Retrospective, comparative study of clinical and radiologic outcome with independent, blinded observer.

Objectives.

To compare the clinical and radiologic outcome of instrumented posterolateral lumbar fusion using local bone versus autogenous iliac crest bone graft (ICBG).

Summary of Background Data.

There is no published report of outcome of posterolateral spinal fusion using local bone alone for degenerative disorders of the lumbar spine.

Materials and Methods.

Seventy-six cases (male 26, female 50) of spinal stenosis, operated during 1996 and 1997 by the senior author, were reviewed. All the cases had decompression and posterior spinal fusion with pedicle screw instrumentation. Forty cases had only local bone graft obtained from decompression, morselized in a bone mill, and 36 cases had autogenous ICBG. Mean age was 60 years (range, 27–83 years). Fusion was performed at one level in 51 (67%), two levels in 16 (21%), three levels in 5 (7%), and four or more levels in 4 cases (5%). Minimum follow-up was 2-years (mean, 28 years; range, 24–72 months). An independent, blinded radiologist rated plain radiographs as fused, indeterminate, or nonunion.

Results.

There was no difference in age, sex, and diagnosis between the two groups.
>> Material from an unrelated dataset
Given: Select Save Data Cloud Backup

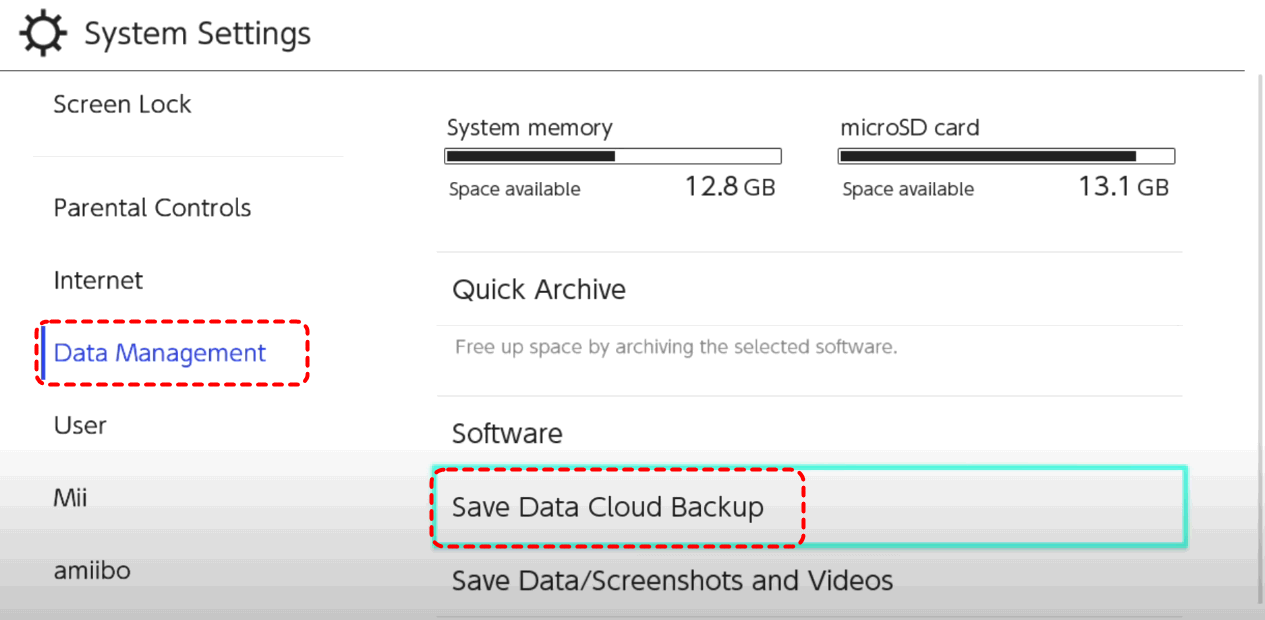Looking at the screenshot, I should [x=810, y=507].
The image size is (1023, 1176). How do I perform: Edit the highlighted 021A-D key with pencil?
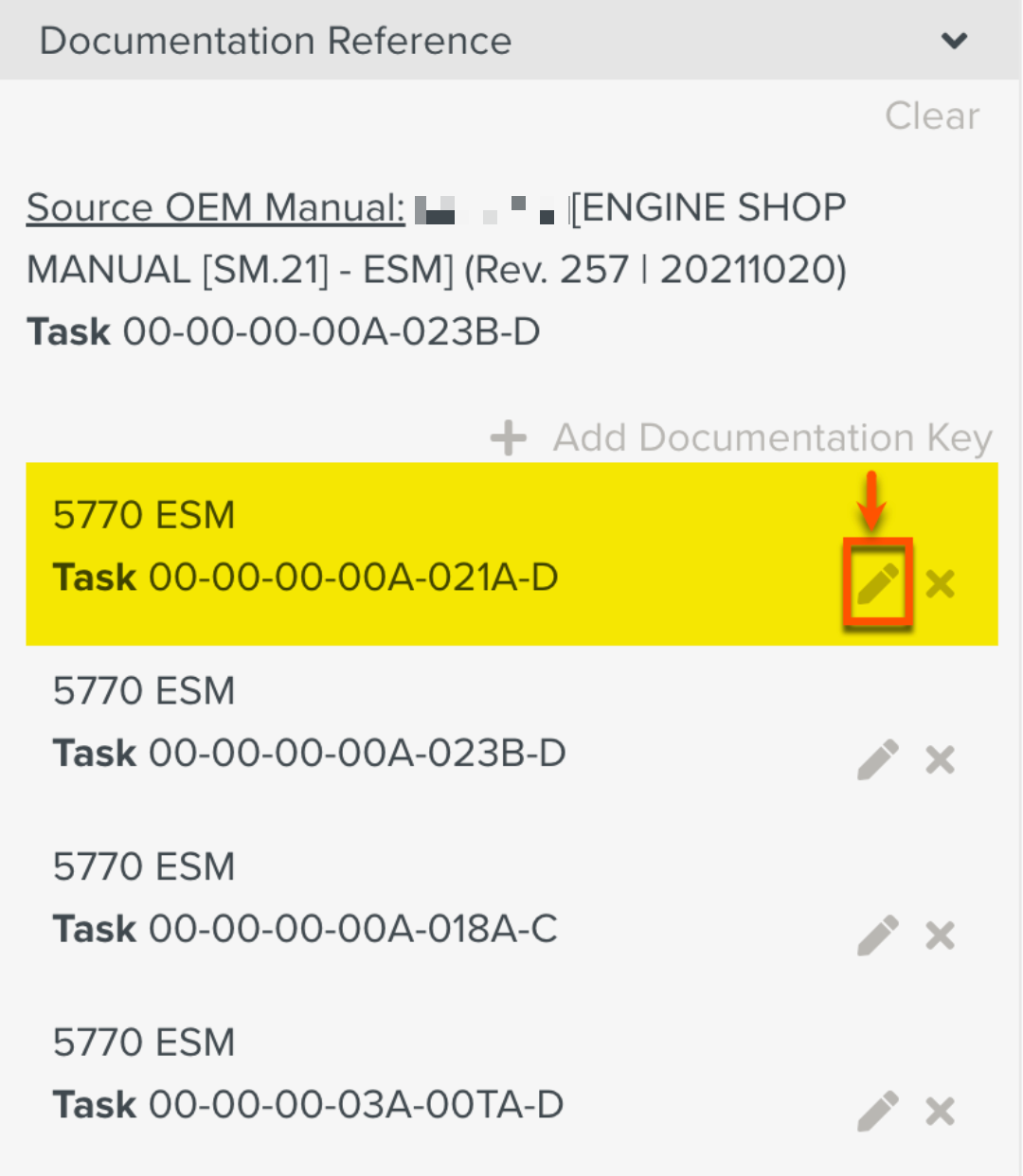tap(878, 583)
Overall fusion rate was higher in the ICBG group (75%, 27 of 36) compared with the local bone group (65%, 26 of 40) but not significantly different (P = 0.391). Analyzed separately according to the number of fusion levels, the local bone group achieved similar fusion rate (∼80%) in single-level fusion but a much smaller fusion rate in multilevel fusion (20% vs. 66%, P = 0.029) compared with the ICBG group. Mean improvement in the Oswestry Disability Inventory was 36% in the local bone group and 32% in the ICBG group. There was no significant difference in overall clinical outcome between the two groups. There was no correlation between fusion status and clinical outcome. Blood loss and hospital stay were significantly less in the local bone group; however, blood losswas more significantly related to the sum total number of segments undergoing decompression and fusion.

Conclusions.

Use of local bone graft alone achieved a similar fusion rate in single-level fusion but a much smaller fusion rate in multilevel fusion compared with the ICBG group. Local bone graft alone achieved a similar clinical outcome but less morbidity irrespective of number of fusion level.